▶ WORK INSTRUCTIONS
Please give the items again from the line with "Given: Open the backlog panel stack icon" to the line with "The width and", switching "backlog panel" for "sprint board" and keeping everything else the same.

▶ PROVIDED DATA

########################################

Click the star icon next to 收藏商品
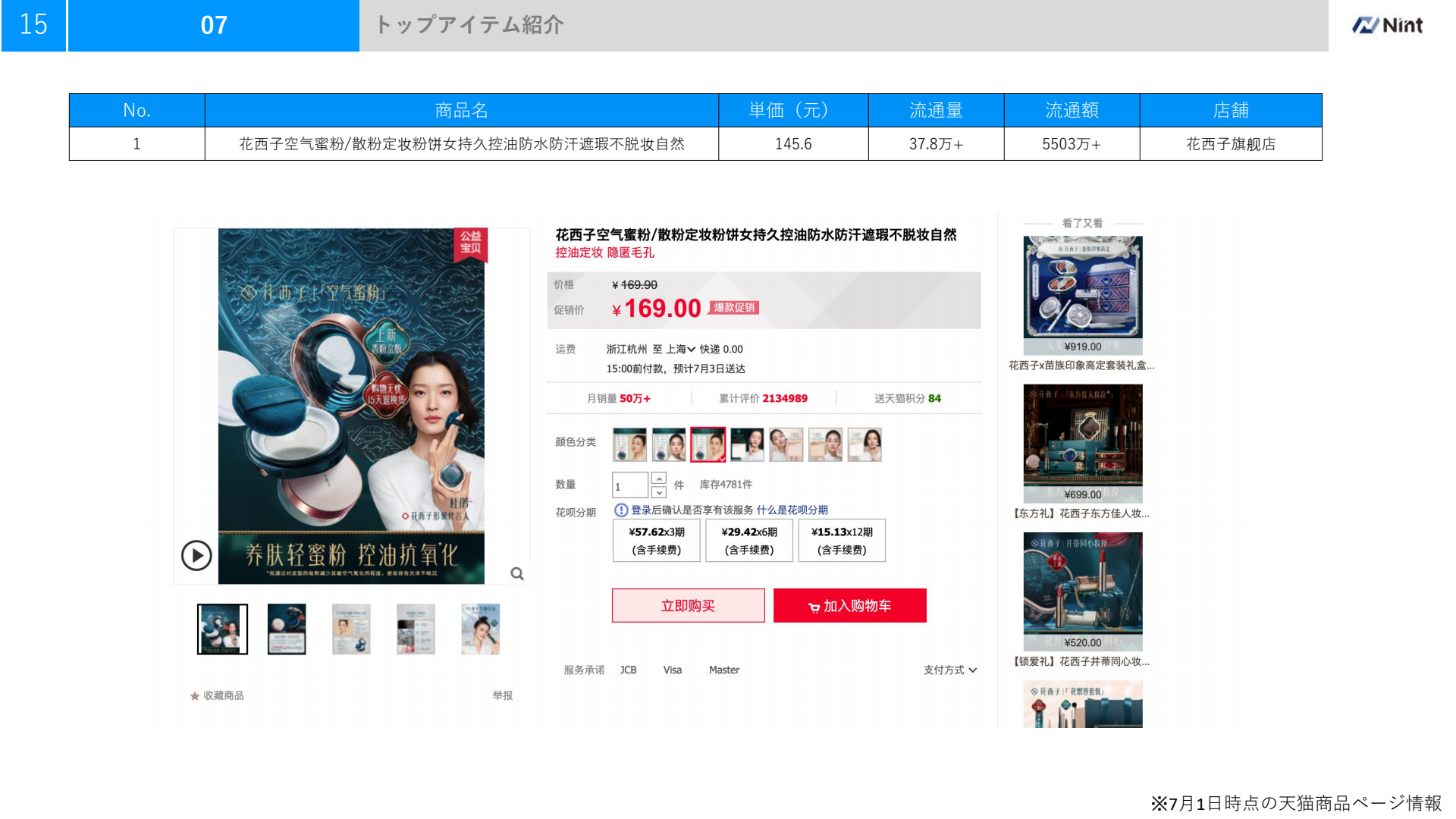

########################################

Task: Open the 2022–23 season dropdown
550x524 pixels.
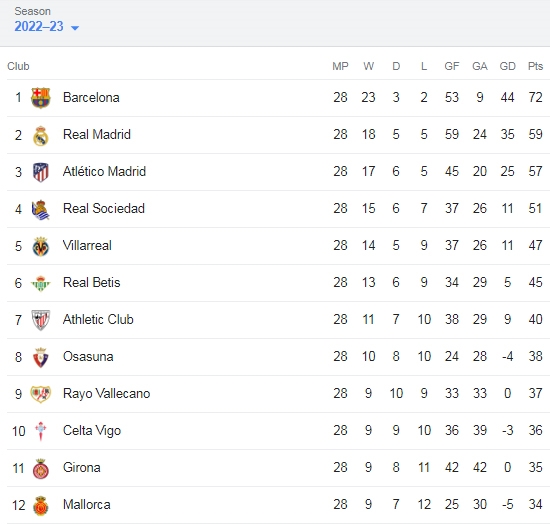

########################################

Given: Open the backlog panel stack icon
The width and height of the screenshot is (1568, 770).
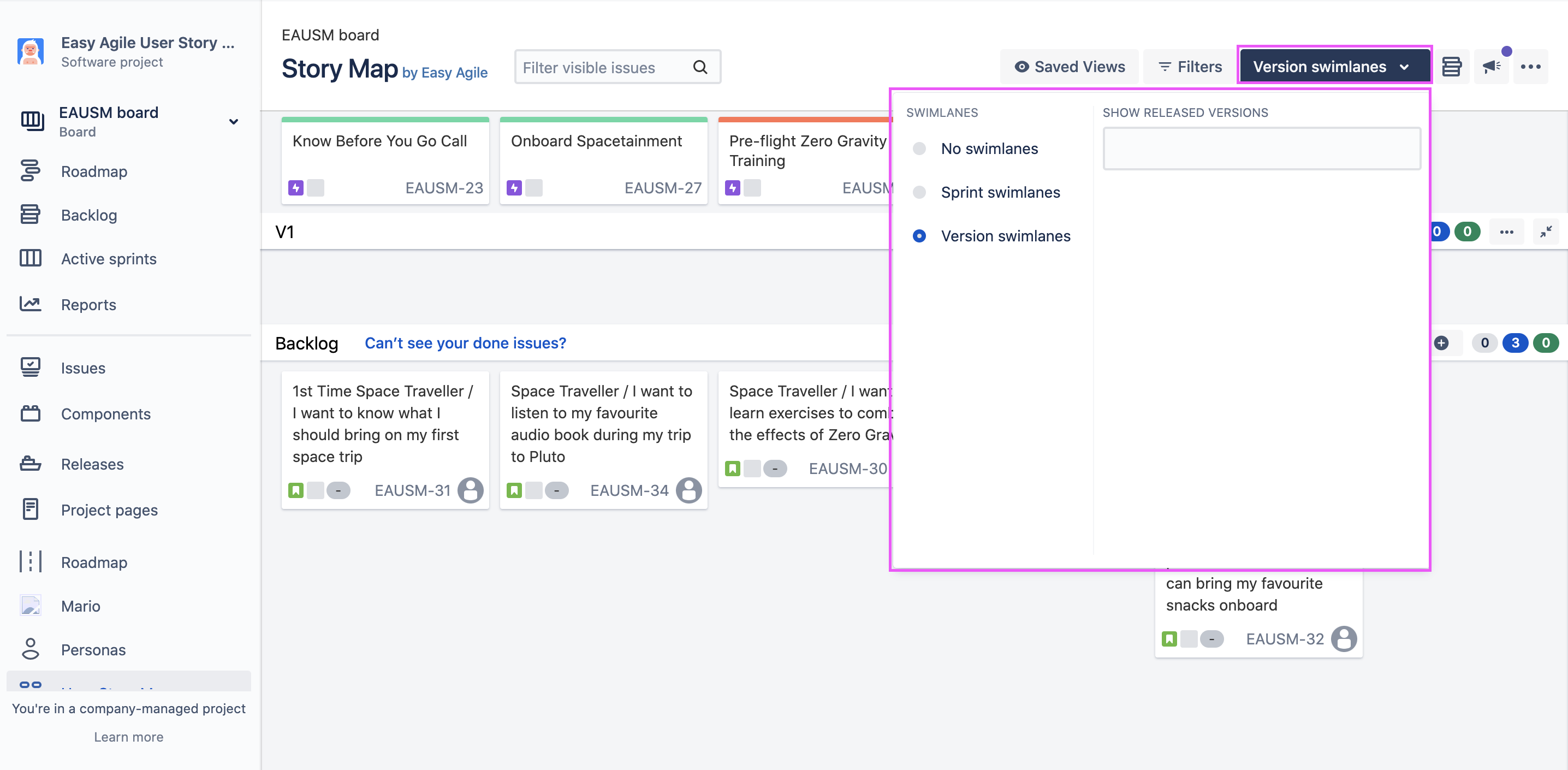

########################################

▶ TASK ANSWER
Given: Open the sprint board stack icon
The width and height of the screenshot is (1568, 770).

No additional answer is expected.